Disney’s Cars 2 goes after big oil

By Corn Commentary
National Corn Growers Association
The Pixar movie sequel “Cars 2″ has been out since June, but I just got a chance to see it this past weekend and while it got some bad reviews, I thought it was hilarious and an interesting commentary on big oil and renewable fuels. Cathryn did a post on it back when it was first released.

The fictitious “Allinol” fuel in the movie is an obvious analogy to ethanol and the way it was promoted to fuel a “World Grand Prix” was so much like how ethanol has been promoted in both the Indy Car Series and NASCAR it was as realistic as it was funny.

In a Wall Street Journal interview when the movie was released, director John Lasseter said that when he was developing the plot for the sequel, he wanted an international espionage theme with a real bad guy. “I kept thinking about, “OK. A spy movie in the world where cars are alive. What would be a really good kind of über bad guy? Who is an über bad guy?” I kept going to big oil,” he said.

Lasseter continued. “Why isn’t alternative fuel more… Why isn’t everybody jumping on that bandwagon? It makes so much sense: Electricity, solar, whatever. There’s ethanol. There’s all this stuff you could be doing. And so I thought, well, that could be really cool in that you could have big oil versus alternative fuel. That’s when we kind of crafted the bad guy’s story.”

Spoiler alert if you haven’t seen it and like to be surprised if you do, don’t continue reading.

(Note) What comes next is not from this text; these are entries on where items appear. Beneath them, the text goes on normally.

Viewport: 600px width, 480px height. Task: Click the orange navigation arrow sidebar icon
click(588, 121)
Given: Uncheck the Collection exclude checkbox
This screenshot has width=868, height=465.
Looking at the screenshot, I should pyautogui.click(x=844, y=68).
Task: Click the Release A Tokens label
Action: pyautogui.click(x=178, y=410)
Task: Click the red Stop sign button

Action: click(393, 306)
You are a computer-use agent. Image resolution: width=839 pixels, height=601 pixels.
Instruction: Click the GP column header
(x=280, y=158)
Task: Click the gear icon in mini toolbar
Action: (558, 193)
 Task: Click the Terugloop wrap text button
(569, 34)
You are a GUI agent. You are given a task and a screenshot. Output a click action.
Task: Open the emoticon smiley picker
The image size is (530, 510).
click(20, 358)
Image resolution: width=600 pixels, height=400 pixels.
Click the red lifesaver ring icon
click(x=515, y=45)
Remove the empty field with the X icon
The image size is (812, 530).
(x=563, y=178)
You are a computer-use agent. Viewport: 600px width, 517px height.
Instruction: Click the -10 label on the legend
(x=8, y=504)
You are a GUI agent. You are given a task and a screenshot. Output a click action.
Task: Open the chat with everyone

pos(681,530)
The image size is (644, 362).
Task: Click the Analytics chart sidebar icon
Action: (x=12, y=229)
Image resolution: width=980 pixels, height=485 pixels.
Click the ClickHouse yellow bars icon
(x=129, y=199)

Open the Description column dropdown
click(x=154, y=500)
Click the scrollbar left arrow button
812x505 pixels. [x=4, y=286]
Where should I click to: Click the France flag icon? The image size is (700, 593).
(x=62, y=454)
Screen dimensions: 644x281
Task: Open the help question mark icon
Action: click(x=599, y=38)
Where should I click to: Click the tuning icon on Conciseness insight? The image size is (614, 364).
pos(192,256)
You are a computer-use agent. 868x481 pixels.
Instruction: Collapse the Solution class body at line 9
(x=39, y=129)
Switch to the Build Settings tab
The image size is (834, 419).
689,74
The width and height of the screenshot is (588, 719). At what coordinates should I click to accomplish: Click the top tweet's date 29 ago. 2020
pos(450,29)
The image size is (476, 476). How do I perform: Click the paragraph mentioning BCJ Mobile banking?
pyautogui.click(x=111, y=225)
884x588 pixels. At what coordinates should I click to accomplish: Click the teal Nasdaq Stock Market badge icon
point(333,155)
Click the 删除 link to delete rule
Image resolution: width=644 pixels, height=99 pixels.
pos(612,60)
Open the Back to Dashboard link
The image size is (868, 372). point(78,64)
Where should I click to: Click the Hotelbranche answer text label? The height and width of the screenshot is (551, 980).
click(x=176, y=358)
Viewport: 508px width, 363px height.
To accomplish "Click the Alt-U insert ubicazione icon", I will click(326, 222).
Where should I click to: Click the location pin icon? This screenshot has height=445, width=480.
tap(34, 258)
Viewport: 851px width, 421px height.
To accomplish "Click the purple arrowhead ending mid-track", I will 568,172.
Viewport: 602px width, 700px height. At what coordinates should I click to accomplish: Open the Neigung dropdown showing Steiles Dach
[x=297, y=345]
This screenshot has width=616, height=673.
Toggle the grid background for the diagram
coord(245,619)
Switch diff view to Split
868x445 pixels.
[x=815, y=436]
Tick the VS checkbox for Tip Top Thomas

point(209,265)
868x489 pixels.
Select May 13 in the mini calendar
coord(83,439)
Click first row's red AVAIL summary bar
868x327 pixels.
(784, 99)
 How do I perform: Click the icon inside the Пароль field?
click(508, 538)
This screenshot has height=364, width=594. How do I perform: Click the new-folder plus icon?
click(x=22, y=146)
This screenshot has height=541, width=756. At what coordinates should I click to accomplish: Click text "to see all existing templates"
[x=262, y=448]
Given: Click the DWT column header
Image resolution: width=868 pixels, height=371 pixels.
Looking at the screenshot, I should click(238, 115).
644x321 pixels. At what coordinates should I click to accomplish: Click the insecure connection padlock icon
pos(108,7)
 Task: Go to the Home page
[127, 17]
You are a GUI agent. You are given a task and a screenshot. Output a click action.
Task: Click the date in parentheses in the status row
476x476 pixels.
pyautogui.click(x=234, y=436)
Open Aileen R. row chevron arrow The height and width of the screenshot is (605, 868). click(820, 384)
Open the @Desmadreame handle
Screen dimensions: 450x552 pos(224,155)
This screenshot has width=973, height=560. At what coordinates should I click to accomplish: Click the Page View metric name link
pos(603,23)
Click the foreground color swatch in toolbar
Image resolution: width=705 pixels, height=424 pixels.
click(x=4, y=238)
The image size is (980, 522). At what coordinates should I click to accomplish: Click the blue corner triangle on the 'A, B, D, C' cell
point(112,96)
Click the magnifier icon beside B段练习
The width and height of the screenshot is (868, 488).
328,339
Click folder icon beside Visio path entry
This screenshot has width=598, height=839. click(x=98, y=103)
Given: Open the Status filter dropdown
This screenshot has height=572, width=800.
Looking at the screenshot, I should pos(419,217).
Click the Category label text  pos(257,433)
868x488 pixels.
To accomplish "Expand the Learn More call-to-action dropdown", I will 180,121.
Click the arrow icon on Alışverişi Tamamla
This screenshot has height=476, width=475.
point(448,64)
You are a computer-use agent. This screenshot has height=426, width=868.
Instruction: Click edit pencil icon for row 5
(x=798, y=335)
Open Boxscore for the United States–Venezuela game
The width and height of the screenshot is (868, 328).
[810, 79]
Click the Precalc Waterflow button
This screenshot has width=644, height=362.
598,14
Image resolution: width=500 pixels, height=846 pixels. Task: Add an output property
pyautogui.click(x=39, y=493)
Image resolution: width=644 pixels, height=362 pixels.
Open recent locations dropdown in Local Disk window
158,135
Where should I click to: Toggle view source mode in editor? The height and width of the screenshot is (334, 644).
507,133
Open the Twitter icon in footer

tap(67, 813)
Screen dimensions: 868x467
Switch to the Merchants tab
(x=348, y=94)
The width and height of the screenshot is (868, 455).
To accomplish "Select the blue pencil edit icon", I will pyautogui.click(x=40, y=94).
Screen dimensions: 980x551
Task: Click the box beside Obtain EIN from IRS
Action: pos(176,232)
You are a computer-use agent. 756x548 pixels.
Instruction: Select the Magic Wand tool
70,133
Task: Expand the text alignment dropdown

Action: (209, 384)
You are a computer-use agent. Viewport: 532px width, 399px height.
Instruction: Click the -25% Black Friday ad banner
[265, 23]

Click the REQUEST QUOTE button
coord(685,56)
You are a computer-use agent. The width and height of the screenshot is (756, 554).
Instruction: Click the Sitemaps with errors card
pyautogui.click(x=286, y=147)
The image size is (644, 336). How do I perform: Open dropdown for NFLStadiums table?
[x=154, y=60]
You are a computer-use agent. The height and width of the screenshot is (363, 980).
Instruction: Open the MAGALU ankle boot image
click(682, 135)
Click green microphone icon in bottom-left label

The twist at the end of the movie is that the promoter of the alternative fuel Allinol is actually “Big Oil” in the form of a car villain masquerading as a philanthropist. Sir Miles Axlerod turns out to be the owner of a newly discovered untapped oil reserve and instead of promoting alternative fuel, his evil plan is to use a weapon disguised as a television camera to ignite the Allinol fuel in targeted race cars during the World Grand Prix. With no apparent cause for the explosions, the public would doubt the fuel’s safety and depend further on the group’s oil. Allinol turns out to be just regular gasoline engineered to explode when hit with high radiation. But hero Lightning McQueen is saved when he is targeted because, without his knowledge, his hippie buddy Fillmore replaced the Allinol McQueen was supposed to use with his own brand of organic biofuel. So real renewable fuel saves the day in the end!

The movie got some bad reviews for the plot line and the fact that it had a darker, scarier tone for younger children than the original warm and fuzzy Cars, but anyone involved in the corn ethanol business should get a kick out of it. It’s in the cheap theaters now and will be out on DVD November 1.